--- START OF RECORDS TO PROCESS ---

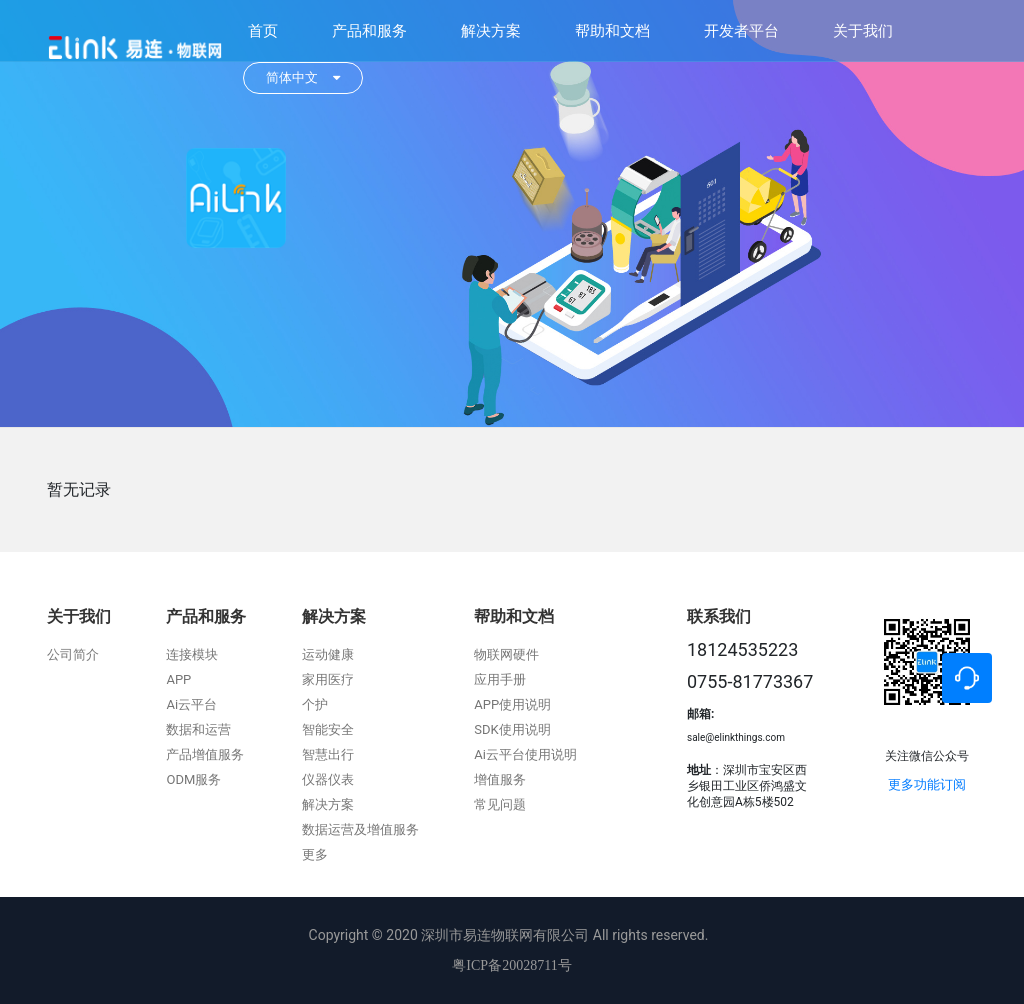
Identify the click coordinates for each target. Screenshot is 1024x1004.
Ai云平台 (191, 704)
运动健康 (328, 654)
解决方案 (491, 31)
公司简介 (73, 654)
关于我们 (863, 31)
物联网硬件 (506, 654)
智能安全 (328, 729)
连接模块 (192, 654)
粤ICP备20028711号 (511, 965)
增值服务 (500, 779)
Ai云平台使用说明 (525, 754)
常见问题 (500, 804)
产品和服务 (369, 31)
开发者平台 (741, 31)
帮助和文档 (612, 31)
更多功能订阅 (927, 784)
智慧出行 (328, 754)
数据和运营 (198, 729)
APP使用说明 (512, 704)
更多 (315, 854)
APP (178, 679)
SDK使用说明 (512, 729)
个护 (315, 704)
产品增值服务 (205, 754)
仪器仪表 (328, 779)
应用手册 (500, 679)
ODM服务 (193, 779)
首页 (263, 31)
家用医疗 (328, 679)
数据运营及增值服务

--- END OF RECORDS TO PROCESS ---

EXERCISE OBJECTIVE
Rewrite the rows from the line with "APP使用说明 (512, 704)" up to and including the last line of the rows. Swap every "使用说明" for "操作指南" and keep everything else unchanged.

FULL SOLUTION
APP操作指南 (512, 704)
更多 (315, 854)
APP (178, 679)
SDK操作指南 (512, 729)
个护 (315, 704)
产品增值服务 (205, 754)
仪器仪表 (328, 779)
应用手册 (500, 679)
ODM服务 (193, 779)
首页 (263, 31)
家用医疗 (328, 679)
数据运营及增值服务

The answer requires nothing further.